## Task details
Copy out the records word for word, starting at the line that contains "The height and width of the screenshot is (576, 1024)." and ending at the last line of the records.

## Data provided
====================

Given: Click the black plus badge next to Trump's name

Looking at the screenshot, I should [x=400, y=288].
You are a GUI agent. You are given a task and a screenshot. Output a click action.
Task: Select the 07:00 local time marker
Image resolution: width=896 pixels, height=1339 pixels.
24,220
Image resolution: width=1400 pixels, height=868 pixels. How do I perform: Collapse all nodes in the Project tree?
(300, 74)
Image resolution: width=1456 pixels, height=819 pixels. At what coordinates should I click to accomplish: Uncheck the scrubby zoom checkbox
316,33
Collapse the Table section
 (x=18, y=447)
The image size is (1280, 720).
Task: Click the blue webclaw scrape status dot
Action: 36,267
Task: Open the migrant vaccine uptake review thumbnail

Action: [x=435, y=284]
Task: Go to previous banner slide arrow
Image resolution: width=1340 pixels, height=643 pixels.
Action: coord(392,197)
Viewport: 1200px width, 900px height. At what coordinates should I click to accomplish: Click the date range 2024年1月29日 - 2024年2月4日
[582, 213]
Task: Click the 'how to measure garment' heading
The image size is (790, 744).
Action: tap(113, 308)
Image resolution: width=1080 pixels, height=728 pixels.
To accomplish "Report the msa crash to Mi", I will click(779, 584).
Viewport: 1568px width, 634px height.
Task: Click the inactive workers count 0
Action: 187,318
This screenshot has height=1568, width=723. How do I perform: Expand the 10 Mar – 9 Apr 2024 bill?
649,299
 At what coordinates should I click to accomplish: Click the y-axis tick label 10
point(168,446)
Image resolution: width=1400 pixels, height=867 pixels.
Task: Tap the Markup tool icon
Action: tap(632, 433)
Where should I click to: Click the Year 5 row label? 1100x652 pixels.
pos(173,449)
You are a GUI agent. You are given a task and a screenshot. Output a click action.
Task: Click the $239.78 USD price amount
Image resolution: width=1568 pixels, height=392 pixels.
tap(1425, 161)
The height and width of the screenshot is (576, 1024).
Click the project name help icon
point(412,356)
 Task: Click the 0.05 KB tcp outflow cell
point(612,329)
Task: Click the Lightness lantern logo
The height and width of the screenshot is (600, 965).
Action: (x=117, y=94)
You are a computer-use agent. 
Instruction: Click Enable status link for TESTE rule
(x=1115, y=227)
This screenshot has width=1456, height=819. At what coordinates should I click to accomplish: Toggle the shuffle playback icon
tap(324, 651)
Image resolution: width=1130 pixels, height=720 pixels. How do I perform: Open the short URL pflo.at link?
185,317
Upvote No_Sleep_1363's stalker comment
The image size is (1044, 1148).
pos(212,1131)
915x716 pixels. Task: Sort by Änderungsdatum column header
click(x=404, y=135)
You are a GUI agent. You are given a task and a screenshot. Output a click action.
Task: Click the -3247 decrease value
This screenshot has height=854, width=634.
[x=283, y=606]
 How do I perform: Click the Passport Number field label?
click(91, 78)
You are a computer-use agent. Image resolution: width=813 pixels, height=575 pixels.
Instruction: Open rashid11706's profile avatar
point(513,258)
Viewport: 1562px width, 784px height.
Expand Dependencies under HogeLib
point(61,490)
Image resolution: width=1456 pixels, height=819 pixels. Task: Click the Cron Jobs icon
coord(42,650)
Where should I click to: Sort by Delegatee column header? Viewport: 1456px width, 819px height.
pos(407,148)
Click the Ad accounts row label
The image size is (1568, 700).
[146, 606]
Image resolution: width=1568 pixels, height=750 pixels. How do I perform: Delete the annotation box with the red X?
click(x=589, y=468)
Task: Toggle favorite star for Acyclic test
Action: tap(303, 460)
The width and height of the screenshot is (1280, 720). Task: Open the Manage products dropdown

====================

## Solution to this task
The height and width of the screenshot is (576, 1024).
Click the project name help icon
point(412,356)
 Task: Click the 0.05 KB tcp outflow cell
point(612,329)
Task: Click the Lightness lantern logo
The height and width of the screenshot is (600, 965).
Action: (x=117, y=94)
You are a computer-use agent. 
Instruction: Click Enable status link for TESTE rule
(x=1115, y=227)
This screenshot has width=1456, height=819. At what coordinates should I click to accomplish: Toggle the shuffle playback icon
tap(324, 651)
Image resolution: width=1130 pixels, height=720 pixels. How do I perform: Open the short URL pflo.at link?
185,317
Upvote No_Sleep_1363's stalker comment
The image size is (1044, 1148).
pos(212,1131)
915x716 pixels. Task: Sort by Änderungsdatum column header
click(x=404, y=135)
You are a GUI agent. You are given a task and a screenshot. Output a click action.
Task: Click the -3247 decrease value
This screenshot has height=854, width=634.
[x=283, y=606]
 How do I perform: Click the Passport Number field label?
click(91, 78)
You are a computer-use agent. Image resolution: width=813 pixels, height=575 pixels.
Instruction: Open rashid11706's profile avatar
point(513,258)
Viewport: 1562px width, 784px height.
Expand Dependencies under HogeLib
point(61,490)
Image resolution: width=1456 pixels, height=819 pixels. Task: Click the Cron Jobs icon
coord(42,650)
Where should I click to: Sort by Delegatee column header? Viewport: 1456px width, 819px height.
pos(407,148)
Click the Ad accounts row label
The image size is (1568, 700).
[146, 606]
Image resolution: width=1568 pixels, height=750 pixels. How do I perform: Delete the annotation box with the red X?
click(x=589, y=468)
Task: Toggle favorite star for Acyclic test
Action: tap(303, 460)
The width and height of the screenshot is (1280, 720). Task: Open the Manage products dropdown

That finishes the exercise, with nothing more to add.